* Task description: Recast the entries below as a Markdown table with two columns, Row and Text, giving each non-blank line its own numbered row and skipping blank lines.

* Data supplied:
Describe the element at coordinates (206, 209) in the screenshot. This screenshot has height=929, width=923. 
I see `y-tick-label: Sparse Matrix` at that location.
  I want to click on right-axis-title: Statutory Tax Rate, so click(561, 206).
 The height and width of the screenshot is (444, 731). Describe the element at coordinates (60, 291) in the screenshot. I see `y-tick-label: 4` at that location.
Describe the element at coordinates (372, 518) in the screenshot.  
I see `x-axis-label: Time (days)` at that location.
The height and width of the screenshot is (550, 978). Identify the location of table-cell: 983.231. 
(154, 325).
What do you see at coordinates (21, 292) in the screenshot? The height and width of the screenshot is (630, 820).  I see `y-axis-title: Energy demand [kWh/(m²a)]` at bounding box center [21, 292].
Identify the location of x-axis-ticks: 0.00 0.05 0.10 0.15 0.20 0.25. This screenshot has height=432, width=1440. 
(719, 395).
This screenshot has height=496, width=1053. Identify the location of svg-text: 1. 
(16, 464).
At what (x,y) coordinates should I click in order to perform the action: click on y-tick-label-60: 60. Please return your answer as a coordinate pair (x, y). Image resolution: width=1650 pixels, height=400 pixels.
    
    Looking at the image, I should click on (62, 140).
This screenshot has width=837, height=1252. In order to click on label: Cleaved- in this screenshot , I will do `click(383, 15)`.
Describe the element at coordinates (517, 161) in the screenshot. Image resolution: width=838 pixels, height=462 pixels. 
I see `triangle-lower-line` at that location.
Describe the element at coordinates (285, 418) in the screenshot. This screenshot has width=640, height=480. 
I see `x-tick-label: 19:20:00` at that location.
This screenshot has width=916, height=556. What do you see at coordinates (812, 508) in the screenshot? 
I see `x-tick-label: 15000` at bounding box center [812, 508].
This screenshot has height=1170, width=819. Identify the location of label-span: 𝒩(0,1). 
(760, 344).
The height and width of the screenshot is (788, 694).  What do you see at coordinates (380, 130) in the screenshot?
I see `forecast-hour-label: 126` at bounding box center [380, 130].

* Response to the exercise:
| Row | Text |
|---|---|
| 1 | Describe the element at coordinates (206, 209) in the screenshot. This screenshot has height=929, width=923.  |
| 2 | I see `y-tick-label: Sparse Matrix` at that location. |
| 3 |   I want to click on right-axis-title: Statutory Tax Rate, so click(561, 206). |
| 4 |  The height and width of the screenshot is (444, 731). Describe the element at coordinates (60, 291) in the screenshot. I see `y-tick-label: 4` at that location. |
| 5 | Describe the element at coordinates (372, 518) in the screenshot.   |
| 6 | I see `x-axis-label: Time (days)` at that location. |
| 7 | The height and width of the screenshot is (550, 978). Identify the location of table-cell: 983.231.  |
| 8 | (154, 325). |
| 9 | What do you see at coordinates (21, 292) in the screenshot? The height and width of the screenshot is (630, 820).  I see `y-axis-title: Energy demand [kWh/(m²a)]` at bounding box center [21, 292]. |
| 10 | Identify the location of x-axis-ticks: 0.00 0.05 0.10 0.15 0.20 0.25. This screenshot has height=432, width=1440.  |
| 11 | (719, 395). |
| 12 | This screenshot has height=496, width=1053. Identify the location of svg-text: 1.  |
| 13 | (16, 464). |
| 14 | At what (x,y) coordinates should I click in order to perform the action: click on y-tick-label-60: 60. Please return your answer as a coordinate pair (x, y). Image resolution: width=1650 pixels, height=400 pixels. |
| 15 |     Looking at the image, I should click on (62, 140). |
| 16 | This screenshot has width=837, height=1252. In order to click on label: Cleaved- in this screenshot , I will do `click(383, 15)`. |
| 17 | Describe the element at coordinates (517, 161) in the screenshot. Image resolution: width=838 pixels, height=462 pixels.  |
| 18 | I see `triangle-lower-line` at that location. |
| 19 | Describe the element at coordinates (285, 418) in the screenshot. This screenshot has width=640, height=480.  |
| 20 | I see `x-tick-label: 19:20:00` at that location. |
| 21 | This screenshot has width=916, height=556. What do you see at coordinates (812, 508) in the screenshot?  |
| 22 | I see `x-tick-label: 15000` at bounding box center [812, 508]. |
| 23 | This screenshot has height=1170, width=819. Identify the location of label-span: 𝒩(0,1).  |
| 24 | (760, 344). |
| 25 | The height and width of the screenshot is (788, 694).  What do you see at coordinates (380, 130) in the screenshot? |
| 26 | I see `forecast-hour-label: 126` at bounding box center [380, 130]. |